(Activity):
Using the records provided below, locate and copy each line that contains the word "with".

(Recorded information):
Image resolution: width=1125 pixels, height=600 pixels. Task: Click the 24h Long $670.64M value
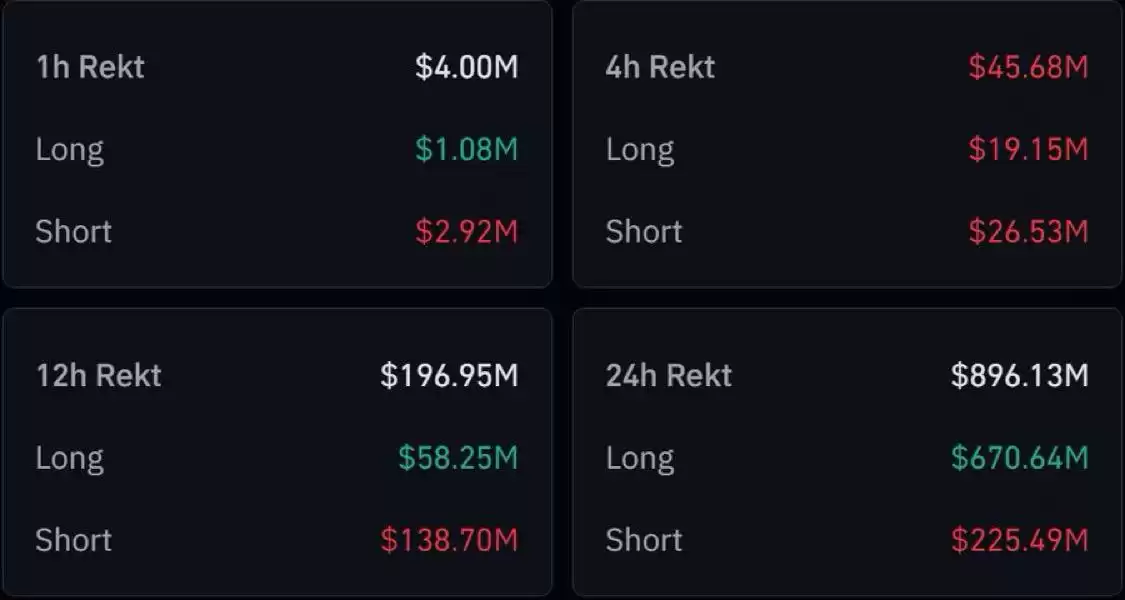1020,458
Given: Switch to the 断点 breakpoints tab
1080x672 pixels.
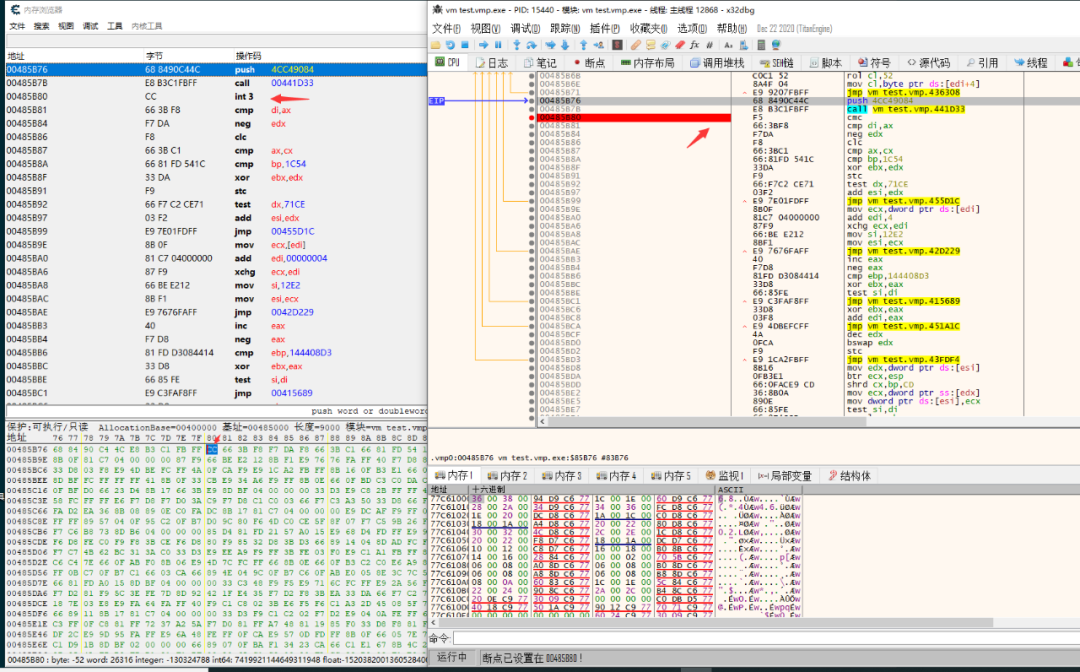Looking at the screenshot, I should (x=590, y=63).
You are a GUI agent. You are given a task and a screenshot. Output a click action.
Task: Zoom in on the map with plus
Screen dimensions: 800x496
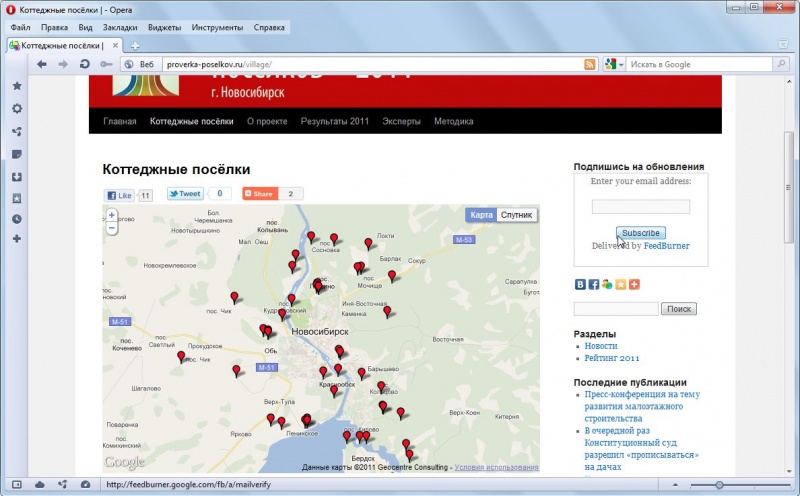112,215
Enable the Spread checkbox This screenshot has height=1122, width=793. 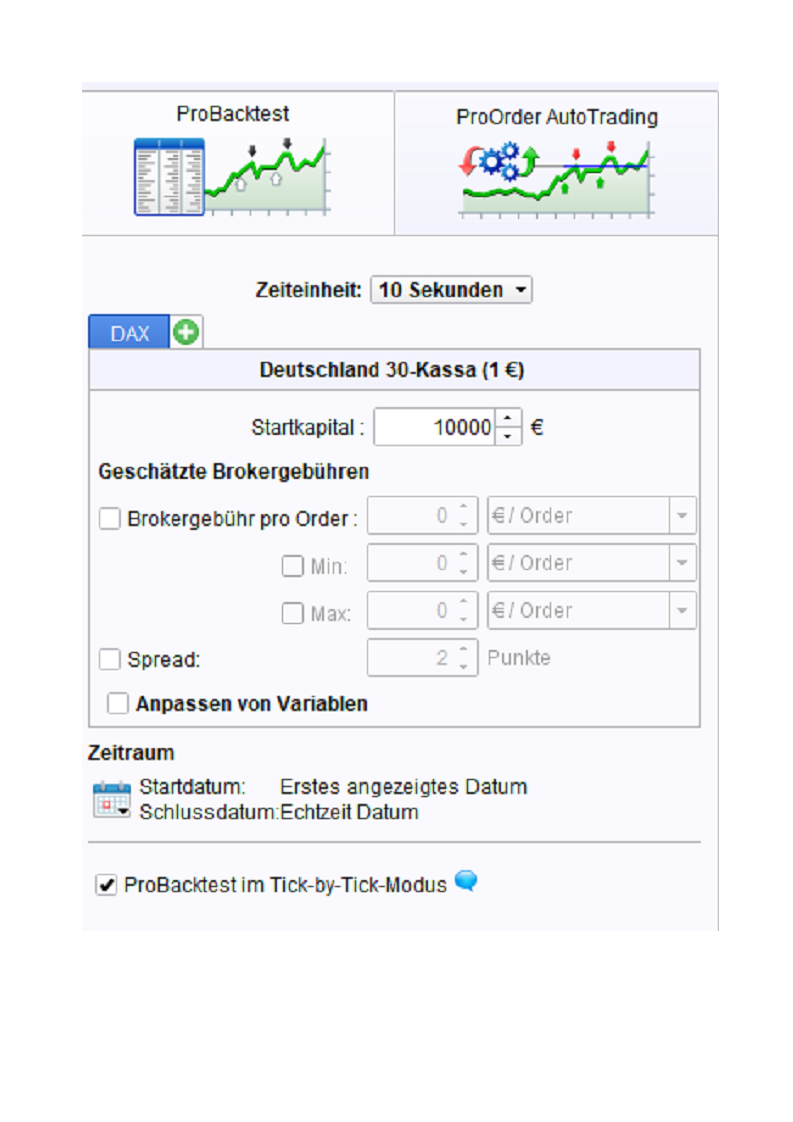(110, 660)
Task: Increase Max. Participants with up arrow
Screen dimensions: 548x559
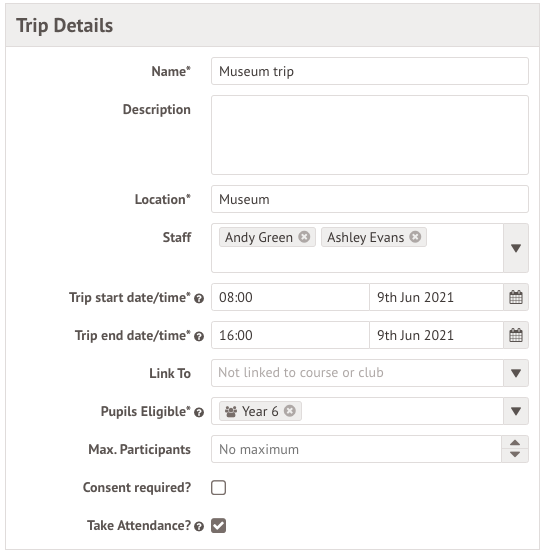Action: pyautogui.click(x=515, y=443)
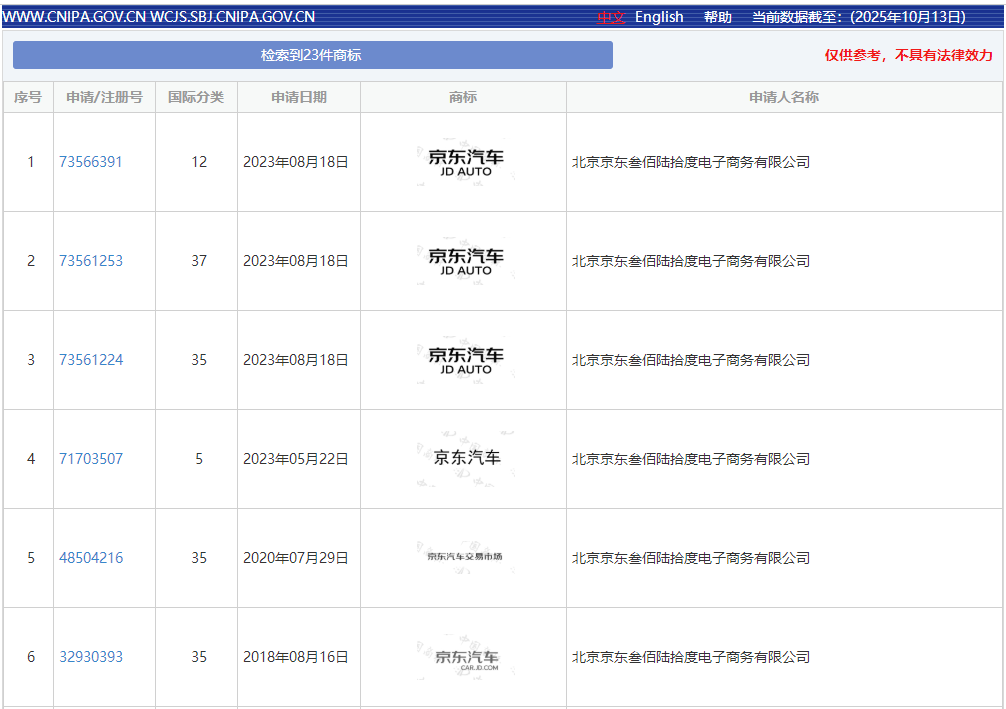Screen dimensions: 1006x709
Task: Click the JD AUTO logo in row 3
Action: tap(465, 360)
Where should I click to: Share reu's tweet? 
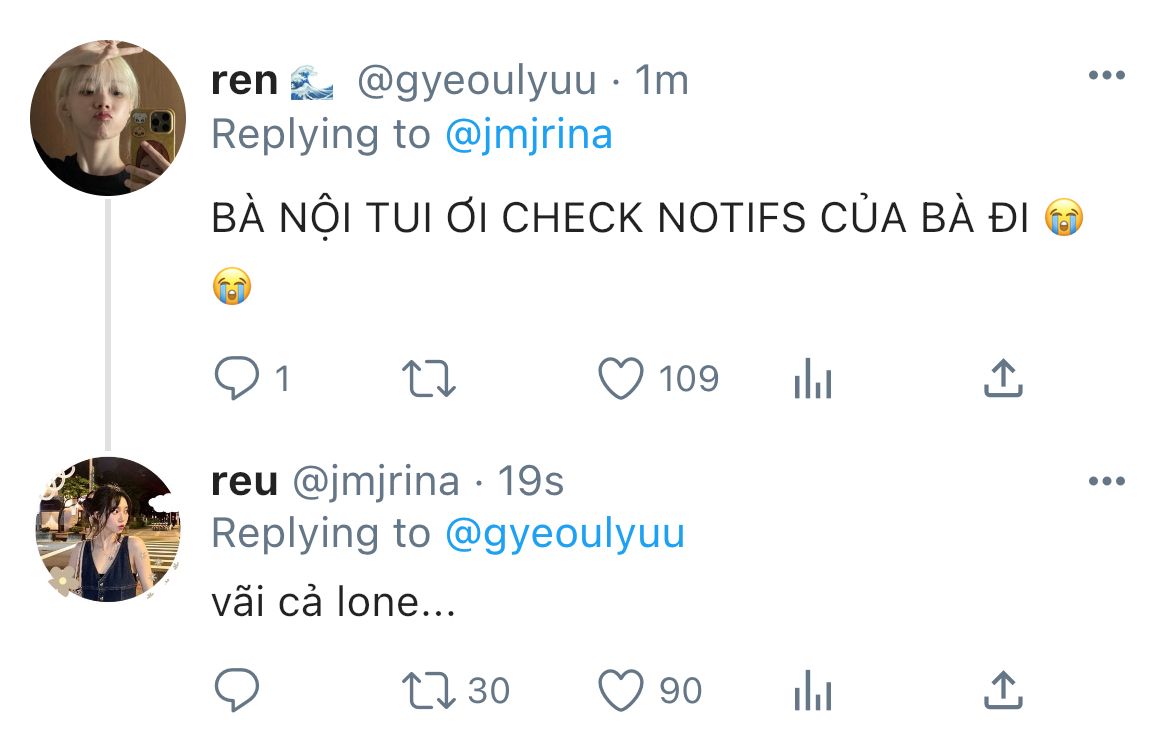(1003, 689)
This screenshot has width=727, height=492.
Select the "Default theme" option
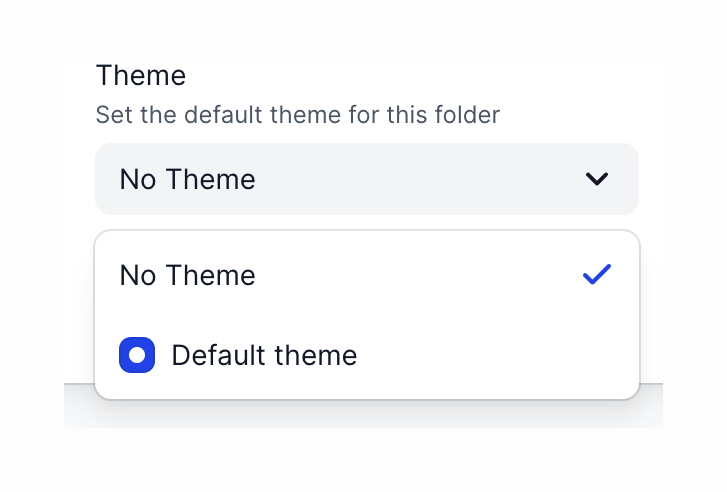pyautogui.click(x=264, y=355)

(Solved exercise):
Task: Zoom in on the map with plus
Task: Increase Max. Participants with up arrow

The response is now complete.